How to prove that $\sum_{n=1}^{\infty} | \phi_n \rangle \langle \phi_n | = \hat {I}$? Imagine discrete orthonormal basis made of infinite set of kets $|\phi_1\rangle , ..., |\phi_n\rangle,...$
Completeness or closure of the basis is given by:
$\sum_{n=1}^{\infty} | \phi_n \rangle \langle \phi_n | = \hat {I}$
(From Zetilli's Quantum mechanics book)
So what I did manage is that the eigenvalues of the operator $|\phi_m\rangle\langle\phi_m|$ are all zeros except one which is the square of norm of $|\phi_m\rangle$. That means the matrix can be diagonalized but I don't really understand how you diagonalize matrices like this. Since the norm is 1, all entries should be zero except the $(n,n)$ one?
Also doesn't diagonalizing a matrix change it? I'm a bit confused, please guide me.

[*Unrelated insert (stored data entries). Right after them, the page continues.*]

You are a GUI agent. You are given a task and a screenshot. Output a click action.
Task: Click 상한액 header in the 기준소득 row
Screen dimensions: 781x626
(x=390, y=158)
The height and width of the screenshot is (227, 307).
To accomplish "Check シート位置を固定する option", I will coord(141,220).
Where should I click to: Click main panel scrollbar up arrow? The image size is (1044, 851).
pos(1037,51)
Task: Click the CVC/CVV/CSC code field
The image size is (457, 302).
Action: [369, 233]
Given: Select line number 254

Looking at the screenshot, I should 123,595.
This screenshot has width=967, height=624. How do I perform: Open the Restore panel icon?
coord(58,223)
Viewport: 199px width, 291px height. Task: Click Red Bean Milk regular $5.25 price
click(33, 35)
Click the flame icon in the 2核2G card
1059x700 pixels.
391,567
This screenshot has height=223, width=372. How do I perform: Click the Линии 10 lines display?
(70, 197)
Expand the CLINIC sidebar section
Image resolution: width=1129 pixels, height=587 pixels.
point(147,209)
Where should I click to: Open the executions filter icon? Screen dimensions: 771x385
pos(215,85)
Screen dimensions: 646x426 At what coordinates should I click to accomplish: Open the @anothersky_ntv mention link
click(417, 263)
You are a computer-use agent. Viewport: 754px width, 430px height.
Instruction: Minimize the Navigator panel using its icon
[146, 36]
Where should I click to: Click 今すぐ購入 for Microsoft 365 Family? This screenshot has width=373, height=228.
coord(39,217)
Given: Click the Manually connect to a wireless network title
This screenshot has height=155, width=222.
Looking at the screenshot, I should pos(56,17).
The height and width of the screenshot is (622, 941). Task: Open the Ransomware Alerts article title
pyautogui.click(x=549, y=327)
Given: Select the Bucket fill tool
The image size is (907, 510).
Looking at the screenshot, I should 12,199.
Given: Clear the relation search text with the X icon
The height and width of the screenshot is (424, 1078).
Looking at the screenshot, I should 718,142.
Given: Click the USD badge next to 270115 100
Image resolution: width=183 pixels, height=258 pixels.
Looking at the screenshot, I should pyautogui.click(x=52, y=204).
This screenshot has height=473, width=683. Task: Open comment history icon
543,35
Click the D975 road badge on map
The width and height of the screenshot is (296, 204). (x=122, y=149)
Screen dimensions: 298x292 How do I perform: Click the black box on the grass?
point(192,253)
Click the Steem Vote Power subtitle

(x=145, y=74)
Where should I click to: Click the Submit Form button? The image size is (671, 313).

 A: You can see that an operator of this type behaves as the identity in $\Bbb R^3$ with a basis $\{|i\rangle\}$:
$$\left(\sum_{i=1}^3|i\rangle\langle i|\right)|v\rangle=\sum_{i=1}^3|i\rangle\left(\langle i|v\rangle\right)=\sum_{i=1}^3|i\rangle v_i=\sum_{i=1}^3 v_i|i\rangle=|v\rangle \tag{1},$$
the generalisation to infinite dimensions means replacing the finite sum with an infinite one. In each term $\langle i|v\rangle$ gives the $i$th component of the vector $|v\rangle$. Going even further we can make a similar definition that occurs frequently in quantum mechanics:
$$\int dx\text{ }|x\rangle\langle x|\psi\rangle=\int dx\text{ }\psi(x)|x\rangle=|\psi\rangle. \tag{2}$$
In which $|x\rangle$ are the eigenstates of the position operator and $\psi(x)$ is the associated wavefunction of $|\psi\rangle$, therefore: $$\sum_{i=1}^3|i\rangle\langle i|=\Bbb I\quad \text{and}\quad \int dx\text{ }|x\rangle\langle x|=\Bbb I \tag{3},$$ in which $\Bbb I$ is the identity operator on the respective vector spaces.